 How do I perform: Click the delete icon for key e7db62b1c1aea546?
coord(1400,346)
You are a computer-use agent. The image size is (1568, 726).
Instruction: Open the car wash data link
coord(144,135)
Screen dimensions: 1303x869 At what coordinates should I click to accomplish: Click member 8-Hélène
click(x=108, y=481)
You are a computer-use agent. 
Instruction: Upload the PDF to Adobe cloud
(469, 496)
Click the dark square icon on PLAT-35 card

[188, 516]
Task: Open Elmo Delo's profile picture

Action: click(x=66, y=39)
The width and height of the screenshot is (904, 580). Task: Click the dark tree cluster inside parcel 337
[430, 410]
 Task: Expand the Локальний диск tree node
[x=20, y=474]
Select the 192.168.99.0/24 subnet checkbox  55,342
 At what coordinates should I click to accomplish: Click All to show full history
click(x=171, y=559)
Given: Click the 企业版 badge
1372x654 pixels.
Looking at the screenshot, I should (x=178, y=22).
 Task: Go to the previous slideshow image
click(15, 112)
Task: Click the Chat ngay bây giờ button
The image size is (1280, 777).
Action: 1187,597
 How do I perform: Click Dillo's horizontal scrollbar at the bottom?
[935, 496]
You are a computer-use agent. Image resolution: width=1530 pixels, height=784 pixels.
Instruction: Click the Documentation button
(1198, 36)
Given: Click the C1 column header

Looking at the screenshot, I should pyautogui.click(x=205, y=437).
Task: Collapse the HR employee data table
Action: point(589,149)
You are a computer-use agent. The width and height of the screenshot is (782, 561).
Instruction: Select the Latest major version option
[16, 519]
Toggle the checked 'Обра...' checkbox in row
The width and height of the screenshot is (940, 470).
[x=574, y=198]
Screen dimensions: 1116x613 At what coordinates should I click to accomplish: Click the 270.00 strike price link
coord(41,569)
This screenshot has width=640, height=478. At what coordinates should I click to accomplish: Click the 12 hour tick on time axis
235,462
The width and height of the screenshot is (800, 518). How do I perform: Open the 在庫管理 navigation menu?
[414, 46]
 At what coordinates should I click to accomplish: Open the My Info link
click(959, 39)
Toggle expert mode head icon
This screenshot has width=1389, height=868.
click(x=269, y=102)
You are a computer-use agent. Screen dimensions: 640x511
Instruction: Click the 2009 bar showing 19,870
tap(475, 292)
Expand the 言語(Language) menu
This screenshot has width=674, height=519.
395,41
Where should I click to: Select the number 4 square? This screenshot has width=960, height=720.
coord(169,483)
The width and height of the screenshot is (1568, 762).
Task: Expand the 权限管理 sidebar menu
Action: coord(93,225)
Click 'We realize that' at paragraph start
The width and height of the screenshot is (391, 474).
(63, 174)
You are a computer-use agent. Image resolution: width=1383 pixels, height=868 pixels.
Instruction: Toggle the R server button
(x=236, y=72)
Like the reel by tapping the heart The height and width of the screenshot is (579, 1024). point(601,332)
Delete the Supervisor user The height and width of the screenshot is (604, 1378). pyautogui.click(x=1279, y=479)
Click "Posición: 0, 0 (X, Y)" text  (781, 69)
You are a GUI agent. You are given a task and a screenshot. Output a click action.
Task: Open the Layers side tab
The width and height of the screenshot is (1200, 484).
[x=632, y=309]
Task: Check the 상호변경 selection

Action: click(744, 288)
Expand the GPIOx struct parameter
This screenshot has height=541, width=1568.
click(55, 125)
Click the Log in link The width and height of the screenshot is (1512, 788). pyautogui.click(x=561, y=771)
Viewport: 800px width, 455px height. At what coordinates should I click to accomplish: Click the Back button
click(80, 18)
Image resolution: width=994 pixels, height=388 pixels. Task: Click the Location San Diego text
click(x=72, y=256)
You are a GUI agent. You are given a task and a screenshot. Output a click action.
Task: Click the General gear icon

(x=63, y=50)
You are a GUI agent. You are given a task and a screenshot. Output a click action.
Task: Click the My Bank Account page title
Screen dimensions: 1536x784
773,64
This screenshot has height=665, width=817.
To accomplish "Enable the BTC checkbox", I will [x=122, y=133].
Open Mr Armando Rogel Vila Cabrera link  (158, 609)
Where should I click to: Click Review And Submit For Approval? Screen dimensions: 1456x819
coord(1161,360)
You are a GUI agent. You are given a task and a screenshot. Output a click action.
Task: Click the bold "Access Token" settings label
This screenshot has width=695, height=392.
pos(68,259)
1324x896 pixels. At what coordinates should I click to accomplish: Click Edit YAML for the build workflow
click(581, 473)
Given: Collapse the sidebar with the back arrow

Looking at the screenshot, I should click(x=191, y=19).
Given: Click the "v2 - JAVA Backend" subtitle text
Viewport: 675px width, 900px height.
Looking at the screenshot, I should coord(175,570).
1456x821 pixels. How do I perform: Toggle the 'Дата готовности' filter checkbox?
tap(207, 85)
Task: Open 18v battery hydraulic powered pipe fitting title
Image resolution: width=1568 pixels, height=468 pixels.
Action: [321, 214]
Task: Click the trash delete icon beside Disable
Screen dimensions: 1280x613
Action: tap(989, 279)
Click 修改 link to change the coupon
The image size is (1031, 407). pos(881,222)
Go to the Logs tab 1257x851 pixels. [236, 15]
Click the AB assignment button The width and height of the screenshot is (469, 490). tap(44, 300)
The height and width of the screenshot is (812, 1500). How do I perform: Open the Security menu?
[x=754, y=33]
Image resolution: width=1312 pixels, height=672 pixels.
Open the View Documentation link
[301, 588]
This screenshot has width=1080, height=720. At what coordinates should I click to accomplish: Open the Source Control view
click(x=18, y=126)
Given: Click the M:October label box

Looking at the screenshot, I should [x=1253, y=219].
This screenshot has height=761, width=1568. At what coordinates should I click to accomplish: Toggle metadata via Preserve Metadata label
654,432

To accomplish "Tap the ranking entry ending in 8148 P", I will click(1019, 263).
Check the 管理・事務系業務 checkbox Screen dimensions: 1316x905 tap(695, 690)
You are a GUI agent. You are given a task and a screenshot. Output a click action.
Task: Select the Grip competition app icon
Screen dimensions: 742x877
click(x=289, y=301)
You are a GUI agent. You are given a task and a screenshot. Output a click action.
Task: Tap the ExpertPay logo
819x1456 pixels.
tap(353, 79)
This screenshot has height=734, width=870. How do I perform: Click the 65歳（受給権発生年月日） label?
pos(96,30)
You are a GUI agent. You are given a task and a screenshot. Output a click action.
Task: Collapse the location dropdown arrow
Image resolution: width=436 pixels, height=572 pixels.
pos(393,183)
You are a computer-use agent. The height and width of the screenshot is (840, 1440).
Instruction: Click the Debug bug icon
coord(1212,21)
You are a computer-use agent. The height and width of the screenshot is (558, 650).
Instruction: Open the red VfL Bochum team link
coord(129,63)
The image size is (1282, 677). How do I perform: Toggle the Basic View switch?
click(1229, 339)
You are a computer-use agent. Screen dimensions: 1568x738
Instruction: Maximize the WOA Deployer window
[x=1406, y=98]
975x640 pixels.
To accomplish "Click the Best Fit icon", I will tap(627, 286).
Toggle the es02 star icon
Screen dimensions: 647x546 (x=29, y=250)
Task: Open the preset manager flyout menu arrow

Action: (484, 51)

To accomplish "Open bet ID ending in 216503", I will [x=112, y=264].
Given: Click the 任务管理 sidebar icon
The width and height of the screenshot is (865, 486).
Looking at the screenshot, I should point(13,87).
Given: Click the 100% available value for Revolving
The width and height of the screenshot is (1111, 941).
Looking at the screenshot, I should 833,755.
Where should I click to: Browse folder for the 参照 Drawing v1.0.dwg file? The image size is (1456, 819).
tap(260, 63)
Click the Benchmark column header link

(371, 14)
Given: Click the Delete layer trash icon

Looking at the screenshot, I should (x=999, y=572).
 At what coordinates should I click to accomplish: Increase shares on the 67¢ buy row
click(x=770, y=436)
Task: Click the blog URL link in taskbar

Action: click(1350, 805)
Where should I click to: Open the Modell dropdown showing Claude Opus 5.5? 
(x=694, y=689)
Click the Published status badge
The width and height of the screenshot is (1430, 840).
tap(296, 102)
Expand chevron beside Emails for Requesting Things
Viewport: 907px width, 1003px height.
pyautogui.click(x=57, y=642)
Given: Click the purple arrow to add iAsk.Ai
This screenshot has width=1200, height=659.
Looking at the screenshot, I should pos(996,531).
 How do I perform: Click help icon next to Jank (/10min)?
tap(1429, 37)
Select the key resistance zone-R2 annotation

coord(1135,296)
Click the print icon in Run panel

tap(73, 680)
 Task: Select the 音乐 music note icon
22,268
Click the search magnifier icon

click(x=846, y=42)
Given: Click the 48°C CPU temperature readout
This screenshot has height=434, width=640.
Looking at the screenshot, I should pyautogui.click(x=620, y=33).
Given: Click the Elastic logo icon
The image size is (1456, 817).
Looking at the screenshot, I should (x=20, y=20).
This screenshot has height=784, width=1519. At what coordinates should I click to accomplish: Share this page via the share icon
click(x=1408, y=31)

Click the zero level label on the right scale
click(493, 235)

EXERCISE TASK =
Output the material above again without changes, starting at the line that contains "This screenshot has height=761, width=1568." and ending after the line that contains "click(1229, 339)".

EXERCISE RESULT =
This screenshot has height=761, width=1568. At what coordinates should I click to accomplish: Toggle metadata via Preserve Metadata label
654,432

To accomplish "Tap the ranking entry ending in 8148 P", I will click(1019, 263).
Check the 管理・事務系業務 checkbox Screen dimensions: 1316x905 tap(695, 690)
You are a GUI agent. You are given a task and a screenshot. Output a click action.
Task: Select the Grip competition app icon
Screen dimensions: 742x877
click(x=289, y=301)
You are a GUI agent. You are given a task and a screenshot. Output a click action.
Task: Tap the ExpertPay logo
819x1456 pixels.
tap(353, 79)
This screenshot has height=734, width=870. How do I perform: Click the 65歳（受給権発生年月日） label?
pos(96,30)
You are a GUI agent. You are given a task and a screenshot. Output a click action.
Task: Collapse the location dropdown arrow
Image resolution: width=436 pixels, height=572 pixels.
pos(393,183)
You are a computer-use agent. The height and width of the screenshot is (840, 1440).
Instruction: Click the Debug bug icon
coord(1212,21)
You are a computer-use agent. The height and width of the screenshot is (558, 650).
Instruction: Open the red VfL Bochum team link
coord(129,63)
The image size is (1282, 677). How do I perform: Toggle the Basic View switch?
click(1229, 339)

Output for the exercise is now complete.